I’m using data gathered from the AEC website on the 13th of July at 11AM GMT+8. At this point in time, the ABC has called 76 seats for the Liberal National Party (LNP) (with another predicted, bringing the total to 77), 68 seats for the Australian Labour Party (ALP), one seat for the Greens (GRN), one for the Nick Xeonophon Team (NXT), one for Katter’s Australian Party (KAP), and two for independent candidates.

Combining the two party preferred and informal counts available from the AEC website for each electorate, I was able to calculate the proportion of informal votes required to overcome the margin in each seat, i.e. if that percentage of informal votes were instead cast for the second place candidate, they would have won. For many seats, this percentage was larger than 100. That is, even if every single informal vote had instead gone to the second place candidate, the outcome would not be different. However, 24 seats could have been upset if enough informal votes in that electorate instead went to the candidate in second place. These seats are listed below:

As the table demonstrates, all of the following scenarios could have eventuated if enough informal voters had chosen to instead cast a formal vote for the second place candidate:

  • LNP majority government of up to 87 seats (currently the LNP is predicted to form majority with 77 seats).
  • ALP majority government of up to 80 seats (currently the ALP is predicted to be in opposition with 68 seats).
  • The Greens win their second seat, taking it from the ALP (currently they have only retained their one seat from last parliament).
  • Nick Xenophon Team win a second seat, taking it from the LNP (currently they are set to take only one).
  • And of course, various combinations of hung parliaments.

One of the most interesting seats here is Herbert, having the closest margin of all the seats in this election. The table shows that if just a little over one in every hundred informal votes in Herbert had instead been cast for the LNP, the tally would show the LNP in the lead instead of the ALP. Another thing to note is that this analysis only takes into account the first and second candidates in each electorate. Some seats, such as Melbourne Ports saw a very small margin between the second and third candidates. It’s possible that redistribution of informal votes in such electorates could see the current third place candidate move into first place.

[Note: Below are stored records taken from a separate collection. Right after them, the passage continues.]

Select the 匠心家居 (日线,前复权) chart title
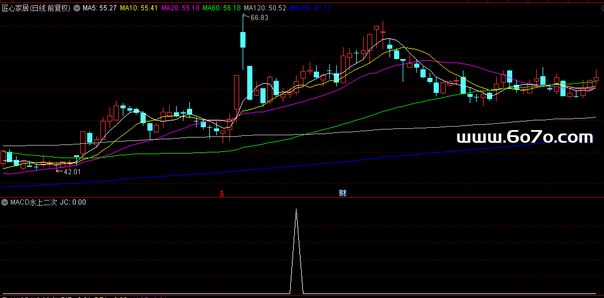Image resolution: width=604 pixels, height=298 pixels. point(36,9)
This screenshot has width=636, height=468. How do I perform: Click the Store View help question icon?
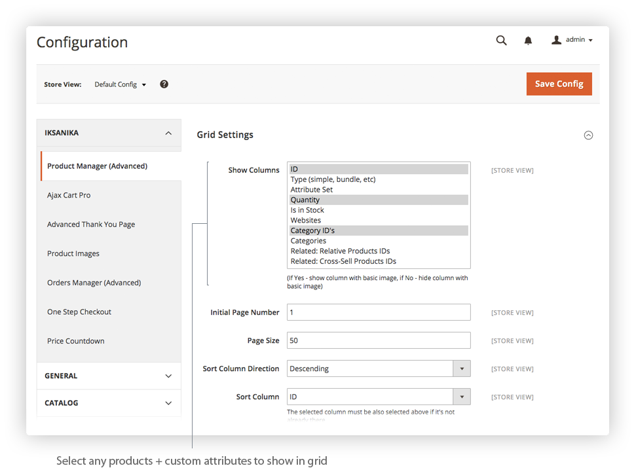[164, 84]
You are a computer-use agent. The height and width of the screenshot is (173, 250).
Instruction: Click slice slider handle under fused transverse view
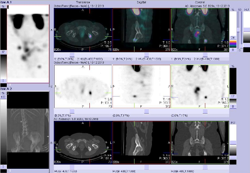pyautogui.click(x=88, y=55)
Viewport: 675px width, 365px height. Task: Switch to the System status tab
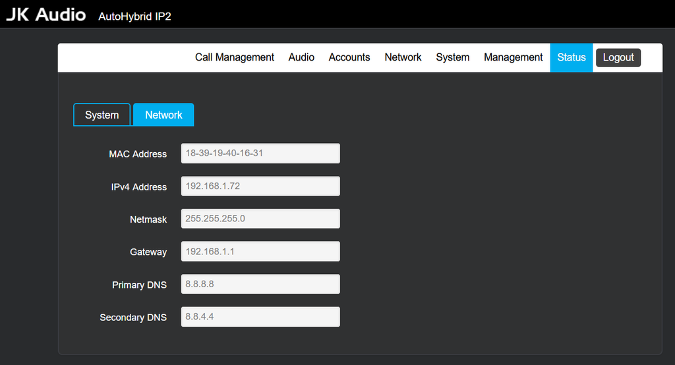point(102,115)
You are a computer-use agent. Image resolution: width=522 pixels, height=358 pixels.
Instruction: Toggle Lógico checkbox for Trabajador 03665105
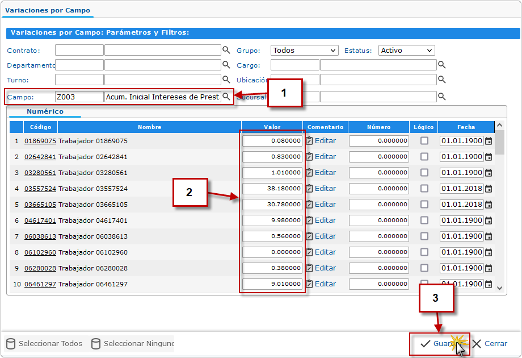pyautogui.click(x=424, y=205)
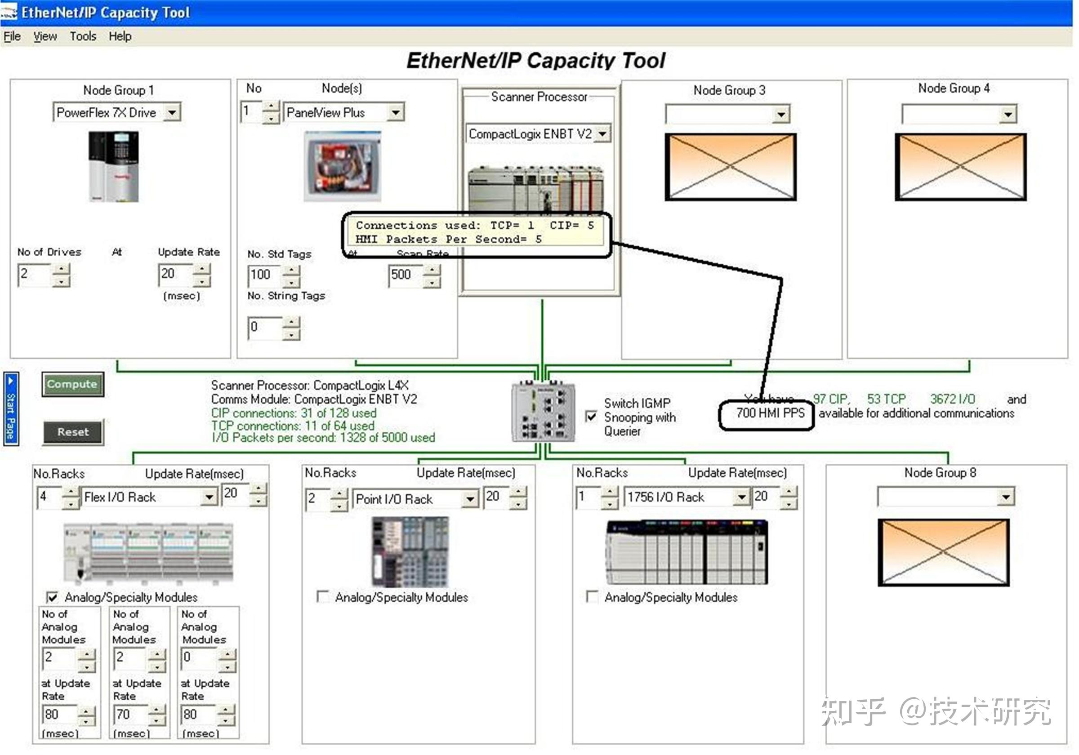This screenshot has height=755, width=1079.
Task: Open the Tools menu
Action: click(x=84, y=36)
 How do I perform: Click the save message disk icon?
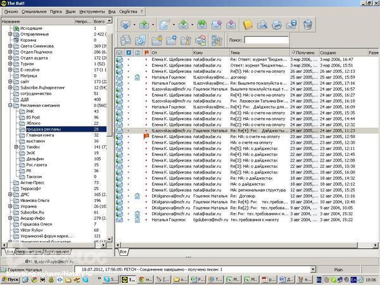coord(292,25)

A slightly different scenario emerges if we consider the hypothetical case of all informal votes becoming formal, cast either for the first or second place candidate. This is more realistic, as we would not expect every single voter who decides against voting informally on their way to the polling booth to vote for the same candidate. With competition from some of the previously informal votes now going to the first place candidate, second place candidates require a higher percentage of the informal votes to pull ahead. However, all 24 of the previously mentioned seats are still theoretically able to be upset under this model:

The next time you are contemplating voting informally, remember that 16% of the seats in this election could have been held by a different candidate if enough informal votes were instead cast formally. Please, don’t waste your vote.